Home Tutorials Iterators

Iterators

Generators and yield: Sequences That Pay as They Go

Pyford Notes July 1, 2026 8 min read
Key points
  • A generator function uses yield instead of return and produces values one at a time.
  • The function body pauses at each yield and resumes on the next call to next().
  • Memory use stays constant regardless of the sequence length.
  • Generator expressions ((x for x in ...)) give you the same benefit without defining a function.

The memory problem

Imagine reading a 2 GB log file to find lines matching a pattern. A list-based approach loads the entire file into memory before you process a single line:

lines = open("server.log").readlines()   # 2 GB in RAM
matches = [l for l in lines if "ERROR" in l]

On a machine with 4 GB of RAM, this leaves very little room for anything else. The problem is not the processing—it is the eagerness. You asked for a list, so Python built the whole list before returning control to you. Generators flip this: they produce each value only when the consumer asks for it.

How yield works

Any function containing yield is a generator function. Calling it does not execute the body at all—it returns a generator object. Values come out one at a time through next():

def count_up(start, stop):
    n = start
    while n <= stop:
        yield n
        n += 1

gen = count_up(1, 5)
print(next(gen))  # 1
print(next(gen))  # 2
print(next(gen))  # 3

At each yield n, the function pauses. Its entire local state—the value of n, where execution stopped, the call stack frame—is preserved. The next call to next() resumes exactly where it left off. When the function body exits (or hits return), a StopIteration exception is raised, signalling the end of the sequence.

A for loop calls next() automatically and catches StopIteration, so you rarely need to call next() directly:

for n in count_up(1, 1_000_000):
    process(n)   # only one integer in memory at a time

Rewriting the log example as a generator function keeps memory usage at the cost of a single line, not 2 GB:

def error_lines(path):
    with open(path) as fh:
        for line in fh:
            if "ERROR" in line:
                yield line.rstrip()

for line in error_lines("server.log"):
    print(line)

Generator expressions

For simple one-liners, a generator expression uses the same syntax as a list comprehension but with parentheses instead of brackets:

# list comprehension: builds the entire list immediately
squares_list = [n ** 2 for n in range(10_000)]

# generator expression: computes one value per iteration
squares_gen = (n ** 2 for n in range(10_000))

total = sum(squares_gen)   # sum consumes the generator without storing squares

When passing a generator expression as the sole argument to a function, the extra set of parentheses is not needed:

total = sum(n ** 2 for n in range(10_000))

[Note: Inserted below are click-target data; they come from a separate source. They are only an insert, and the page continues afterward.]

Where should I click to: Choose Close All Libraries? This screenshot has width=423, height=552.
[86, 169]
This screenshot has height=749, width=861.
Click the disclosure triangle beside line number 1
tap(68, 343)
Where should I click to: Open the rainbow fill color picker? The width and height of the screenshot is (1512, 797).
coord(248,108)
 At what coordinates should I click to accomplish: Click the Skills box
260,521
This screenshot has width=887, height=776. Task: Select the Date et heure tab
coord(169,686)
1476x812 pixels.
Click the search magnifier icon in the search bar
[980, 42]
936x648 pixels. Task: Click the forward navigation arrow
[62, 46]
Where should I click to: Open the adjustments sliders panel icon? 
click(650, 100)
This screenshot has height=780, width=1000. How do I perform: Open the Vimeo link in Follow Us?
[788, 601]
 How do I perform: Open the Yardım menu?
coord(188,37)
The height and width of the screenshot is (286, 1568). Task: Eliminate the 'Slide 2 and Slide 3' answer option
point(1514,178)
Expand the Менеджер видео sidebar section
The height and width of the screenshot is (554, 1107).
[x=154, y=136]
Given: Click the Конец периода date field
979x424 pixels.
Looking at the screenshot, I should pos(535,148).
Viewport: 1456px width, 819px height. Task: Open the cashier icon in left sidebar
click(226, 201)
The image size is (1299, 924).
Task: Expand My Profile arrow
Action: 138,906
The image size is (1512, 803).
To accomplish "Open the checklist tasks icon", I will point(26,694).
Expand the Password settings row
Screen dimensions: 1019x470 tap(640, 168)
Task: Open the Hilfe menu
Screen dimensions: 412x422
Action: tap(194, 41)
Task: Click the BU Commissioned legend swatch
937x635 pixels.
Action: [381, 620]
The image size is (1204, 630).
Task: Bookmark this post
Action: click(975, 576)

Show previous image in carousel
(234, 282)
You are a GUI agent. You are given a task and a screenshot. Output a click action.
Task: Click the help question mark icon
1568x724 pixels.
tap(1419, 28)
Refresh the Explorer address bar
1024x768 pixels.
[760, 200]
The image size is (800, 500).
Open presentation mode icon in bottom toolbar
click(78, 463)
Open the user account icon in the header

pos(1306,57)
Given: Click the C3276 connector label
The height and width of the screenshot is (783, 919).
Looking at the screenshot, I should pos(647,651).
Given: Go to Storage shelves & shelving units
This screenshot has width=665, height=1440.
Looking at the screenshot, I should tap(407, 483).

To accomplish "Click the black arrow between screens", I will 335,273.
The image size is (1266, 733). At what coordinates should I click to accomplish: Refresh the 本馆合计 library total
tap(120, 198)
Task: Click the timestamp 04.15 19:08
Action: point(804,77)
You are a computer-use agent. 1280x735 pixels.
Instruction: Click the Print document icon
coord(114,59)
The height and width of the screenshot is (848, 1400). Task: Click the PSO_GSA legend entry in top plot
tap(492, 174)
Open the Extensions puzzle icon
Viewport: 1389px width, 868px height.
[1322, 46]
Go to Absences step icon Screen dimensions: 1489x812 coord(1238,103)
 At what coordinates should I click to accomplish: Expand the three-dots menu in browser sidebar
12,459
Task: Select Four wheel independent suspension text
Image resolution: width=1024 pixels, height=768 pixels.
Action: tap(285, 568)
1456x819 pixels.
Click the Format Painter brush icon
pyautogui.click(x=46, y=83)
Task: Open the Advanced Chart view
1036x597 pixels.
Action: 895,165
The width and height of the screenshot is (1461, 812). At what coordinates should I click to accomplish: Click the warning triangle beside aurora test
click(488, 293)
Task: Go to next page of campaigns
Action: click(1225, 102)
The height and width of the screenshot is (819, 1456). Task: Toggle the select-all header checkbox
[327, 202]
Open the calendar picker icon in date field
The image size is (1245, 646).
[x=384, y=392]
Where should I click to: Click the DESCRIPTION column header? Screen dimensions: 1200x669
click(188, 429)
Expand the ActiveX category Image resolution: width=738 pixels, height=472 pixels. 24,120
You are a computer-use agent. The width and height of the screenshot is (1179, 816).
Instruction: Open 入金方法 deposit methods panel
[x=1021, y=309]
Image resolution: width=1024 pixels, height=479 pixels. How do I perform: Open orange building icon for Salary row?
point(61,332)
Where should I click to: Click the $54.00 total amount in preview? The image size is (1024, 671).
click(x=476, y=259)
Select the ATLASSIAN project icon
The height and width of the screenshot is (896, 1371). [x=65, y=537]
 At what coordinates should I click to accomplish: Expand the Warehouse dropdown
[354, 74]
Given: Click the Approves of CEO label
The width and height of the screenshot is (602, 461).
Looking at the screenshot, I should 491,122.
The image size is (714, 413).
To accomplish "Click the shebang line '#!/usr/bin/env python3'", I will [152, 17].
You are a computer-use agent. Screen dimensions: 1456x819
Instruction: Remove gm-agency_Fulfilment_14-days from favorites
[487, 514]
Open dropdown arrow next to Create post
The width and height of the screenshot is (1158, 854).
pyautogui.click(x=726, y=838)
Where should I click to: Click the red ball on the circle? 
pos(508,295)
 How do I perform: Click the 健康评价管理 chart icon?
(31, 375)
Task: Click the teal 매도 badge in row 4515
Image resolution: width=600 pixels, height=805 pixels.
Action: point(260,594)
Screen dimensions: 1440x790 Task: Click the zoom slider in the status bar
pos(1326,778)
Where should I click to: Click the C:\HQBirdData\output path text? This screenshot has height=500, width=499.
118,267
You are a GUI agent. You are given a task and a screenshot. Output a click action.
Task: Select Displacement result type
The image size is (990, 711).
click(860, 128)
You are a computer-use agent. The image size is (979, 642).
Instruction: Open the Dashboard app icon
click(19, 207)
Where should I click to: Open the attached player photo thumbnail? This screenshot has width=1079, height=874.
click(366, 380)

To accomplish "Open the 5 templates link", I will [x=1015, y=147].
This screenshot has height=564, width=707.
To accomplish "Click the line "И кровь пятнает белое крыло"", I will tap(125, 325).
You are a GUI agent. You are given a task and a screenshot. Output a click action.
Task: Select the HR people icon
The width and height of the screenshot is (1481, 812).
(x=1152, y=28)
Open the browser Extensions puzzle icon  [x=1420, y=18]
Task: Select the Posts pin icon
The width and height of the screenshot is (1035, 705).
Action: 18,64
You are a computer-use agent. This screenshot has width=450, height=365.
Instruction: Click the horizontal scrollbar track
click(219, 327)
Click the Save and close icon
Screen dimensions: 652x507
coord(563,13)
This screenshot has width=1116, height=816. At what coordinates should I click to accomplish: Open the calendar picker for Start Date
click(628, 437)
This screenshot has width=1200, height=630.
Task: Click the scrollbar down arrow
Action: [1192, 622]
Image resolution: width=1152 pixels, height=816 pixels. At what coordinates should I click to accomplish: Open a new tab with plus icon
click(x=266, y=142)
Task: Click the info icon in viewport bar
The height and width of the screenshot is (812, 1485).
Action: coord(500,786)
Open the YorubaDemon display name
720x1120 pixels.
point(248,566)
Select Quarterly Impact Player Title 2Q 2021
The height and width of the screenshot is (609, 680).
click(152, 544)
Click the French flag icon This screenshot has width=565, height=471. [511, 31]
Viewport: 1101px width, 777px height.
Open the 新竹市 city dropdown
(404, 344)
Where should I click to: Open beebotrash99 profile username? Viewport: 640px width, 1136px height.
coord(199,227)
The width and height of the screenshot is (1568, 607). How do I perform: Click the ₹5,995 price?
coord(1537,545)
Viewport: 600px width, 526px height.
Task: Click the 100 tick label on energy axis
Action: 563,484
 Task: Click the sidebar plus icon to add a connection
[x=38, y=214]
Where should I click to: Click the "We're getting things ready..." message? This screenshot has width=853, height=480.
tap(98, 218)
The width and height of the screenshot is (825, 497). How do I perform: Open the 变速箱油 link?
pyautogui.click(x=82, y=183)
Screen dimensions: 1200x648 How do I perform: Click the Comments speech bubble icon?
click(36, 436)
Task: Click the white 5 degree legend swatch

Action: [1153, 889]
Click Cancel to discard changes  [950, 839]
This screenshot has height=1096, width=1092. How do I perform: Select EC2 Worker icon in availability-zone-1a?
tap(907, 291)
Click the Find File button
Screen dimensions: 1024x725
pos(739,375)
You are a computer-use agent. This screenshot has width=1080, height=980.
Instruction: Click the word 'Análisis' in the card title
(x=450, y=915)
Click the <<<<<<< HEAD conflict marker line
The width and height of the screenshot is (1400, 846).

Chaining generators into pipelines

Because generators are lazy, you can compose them into processing pipelines where each stage only runs when the next stage pulls a value:

def read_lines(path):
    with open(path) as fh:
        yield from fh

def only_errors(lines):
    for line in lines:
        if "ERROR" in line:
            yield line.strip()

def parse_timestamp(lines):
    for line in lines:
        ts, _, msg = line.partition(" ")
        yield ts, msg

pipeline = parse_timestamp(only_errors(read_lines("server.log")))
for ts, msg in pipeline:
    print(ts, msg)

The file is read one line at a time. Each line passes through only_errors and parse_timestamp before the next line is even read. Memory stays flat regardless of file size.

Sending values into a generator

Generators can also receive values from their consumer using gen.send(value). This resumes the generator and makes the sent value available as the result of the yield expression. This pattern is used in coroutines and async frameworks, though it is an advanced topic beyond typical data-pipeline use.

Frequently asked questions

Can I iterate a generator twice?

No. Once exhausted, a generator object is done. If you need to iterate the same sequence multiple times, either convert it to a list first or re-create the generator by calling the generator function again.

When should I use a generator vs a list?

Use a generator when you only need to iterate once and the dataset is large or potentially infinite. Use a list when you need random access, multiple passes, or the len() of the result.

What does yield from do?

yield from iterable delegates to another iterable, yielding each of its values in turn. It is shorthand for a loop that yields each item, and also correctly threads .send() and .throw() calls down to the sub-generator.